Japan has fallen back into recession for the second time in PM Shinzo Abe’s tenure, a piece of economic news that should worry Washington as well as Tokyo. Agence France-Press reports:
The Cabinet Office said Monday that gross domestic product (GDP) shrank 0.2 percent in the July-September period, or an annualised contraction of 0.8 percent, marking the second straight quarterly decline — considered a technical recession.
It was also below the 0.1 percent forecast in a Bloomberg News survey […]
The data offer a mixed snapshot of the economy, with improving consumption countered by weakening corporate investment caused by uncertainty over the global outlook, particularly China, experts said.
Reading economic data is a tricky business, and we wouldn’t want to make any confident prediction about the future course of the Japanese economy, or the fate of Abe’s economic reforms, known as Abenomics.
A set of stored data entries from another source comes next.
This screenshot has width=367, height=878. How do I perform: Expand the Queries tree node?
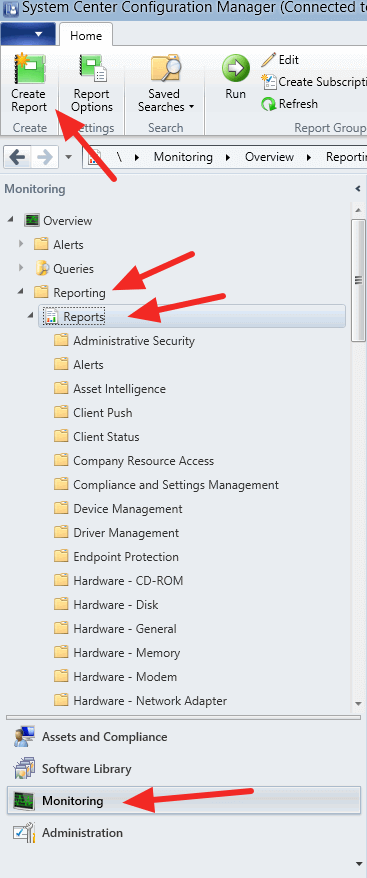(x=21, y=268)
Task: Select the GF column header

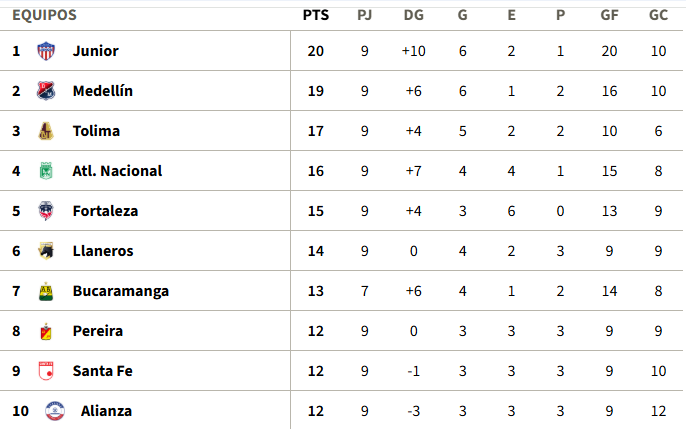Action: [609, 15]
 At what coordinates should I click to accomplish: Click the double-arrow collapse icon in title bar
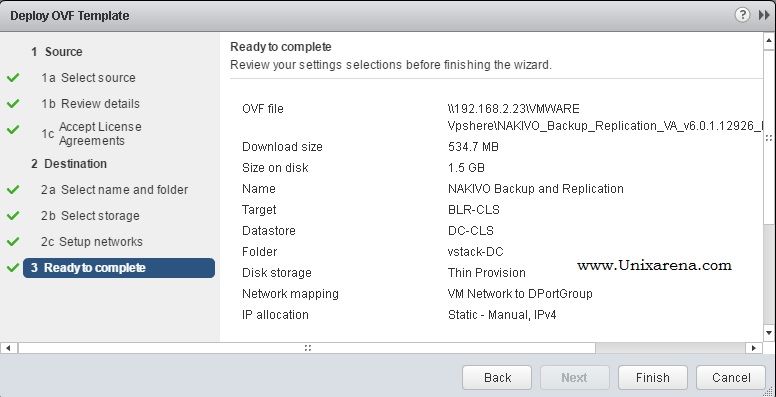click(x=764, y=15)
The death of Abenomics has been prematurely announced before, as have reports of its vindication. But whatever this latest news does or doesn’t tell us about Abenomics’ future, a technical recession in Japan, even if it should prove temporary, is unwelcome news for the U.S. Washington has a vested interest in seeing Japan prosperous and strong enough to act as an effective counterweight to China. And what worries us is that the boost Japan may very well have little to do with Abe: If China recovers, Japan may too; if not, the future looks bleaker.
Still, for all Abenomics’ troubles, there is also some good news coming out of Japan, as the prime minister’s militarization efforts continue to bear fruit. The latest: Tokyo and Manila have agreed on an aid program to help bolster the Philippines’ military. Although the details have yet to be hammered out, early reports suggest Japan may donate old aircraft to the Philippines for use in the South China Sea. The equipment is unlikely seriously to threaten China, but increasing ties between powers opposed to Chinese expansionism are a good thing.